The mullah grunted and began to tug his beard. But King said no more and went on washing himself.

“I forgot,” said the mullah then, “that thou art her pet. She would not love thee unless thy smell was sweet.”

“No,” said King quite cheerfully--going it blind, for he did not know what had possessed him to take that line, but knew he might as well be hanged for a sheep as for a lamb. “No, if I stank like thee she would not love me.”

The mullah snorted and went back to the fire, but he took King's cake of soap with him and sat examining it.

“Tauba!” he swore suddenly as if he had made a gruesome discovery. “Such filthy stuff is made from the fat of pigs!”

“Doubtless!” said King. “That is why she uses it, and why I use it. She is a better Muhammadan than thou. She would surely cleanse her skin with the fat of pigs!”

“Thou art a shameless one!” said the mullah, shaking his head like a bear.

“I am what Allah made me!” answered King, and then, for the sake of the impression, he went through the outward form of muslim prayer, spreading a mat and omitting none of the genuflections.
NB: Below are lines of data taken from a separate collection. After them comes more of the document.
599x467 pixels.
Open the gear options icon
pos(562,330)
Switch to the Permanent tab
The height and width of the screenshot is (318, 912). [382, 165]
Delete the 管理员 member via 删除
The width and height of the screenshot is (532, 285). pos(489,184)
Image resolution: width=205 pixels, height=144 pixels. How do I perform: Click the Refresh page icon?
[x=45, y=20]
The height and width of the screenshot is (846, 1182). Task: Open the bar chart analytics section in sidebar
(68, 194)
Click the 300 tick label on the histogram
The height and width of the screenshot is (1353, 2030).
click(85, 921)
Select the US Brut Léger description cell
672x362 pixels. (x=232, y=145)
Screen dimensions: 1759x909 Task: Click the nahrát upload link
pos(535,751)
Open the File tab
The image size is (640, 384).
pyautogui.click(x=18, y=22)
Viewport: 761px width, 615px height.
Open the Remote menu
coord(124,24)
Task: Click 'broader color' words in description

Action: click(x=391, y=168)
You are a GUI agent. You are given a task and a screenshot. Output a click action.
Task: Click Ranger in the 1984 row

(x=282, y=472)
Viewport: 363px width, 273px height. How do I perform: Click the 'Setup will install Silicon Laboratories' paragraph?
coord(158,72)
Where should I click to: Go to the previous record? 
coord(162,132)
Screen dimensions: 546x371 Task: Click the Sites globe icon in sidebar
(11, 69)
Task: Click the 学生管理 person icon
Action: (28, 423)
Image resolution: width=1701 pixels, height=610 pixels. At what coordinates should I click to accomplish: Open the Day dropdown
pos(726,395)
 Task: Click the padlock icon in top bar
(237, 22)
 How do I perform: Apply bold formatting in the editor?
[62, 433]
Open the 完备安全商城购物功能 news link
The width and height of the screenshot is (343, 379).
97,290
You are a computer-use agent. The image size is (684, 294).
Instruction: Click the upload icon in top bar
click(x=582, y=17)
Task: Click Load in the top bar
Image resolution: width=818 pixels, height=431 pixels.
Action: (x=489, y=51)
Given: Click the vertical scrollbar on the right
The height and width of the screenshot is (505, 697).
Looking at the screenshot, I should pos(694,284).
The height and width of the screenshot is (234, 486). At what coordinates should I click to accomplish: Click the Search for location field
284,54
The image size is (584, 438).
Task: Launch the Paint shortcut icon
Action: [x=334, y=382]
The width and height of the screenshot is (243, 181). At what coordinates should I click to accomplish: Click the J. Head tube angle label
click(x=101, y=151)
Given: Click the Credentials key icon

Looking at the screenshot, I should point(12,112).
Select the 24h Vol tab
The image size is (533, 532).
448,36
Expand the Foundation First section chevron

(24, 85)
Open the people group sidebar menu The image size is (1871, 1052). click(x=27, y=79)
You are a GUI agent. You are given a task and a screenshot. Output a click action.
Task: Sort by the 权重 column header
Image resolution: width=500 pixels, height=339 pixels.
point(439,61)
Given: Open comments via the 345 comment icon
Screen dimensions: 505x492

When he had finished he unfolded his own blankets that a woman had thrown down beside the chest and spread them carefully on the rock-shelf. But though he was allowed to climb up and lie there, he was not allowed to sleep--nor did he want to sleep--for more than an hour to come.

The mullah came over from the fire again and stood beside him, glaring like a great animal and grumbling in his beard.

“Does she surely love thee?” he asked at last, and King nodded, because he knew he was on the trail of information.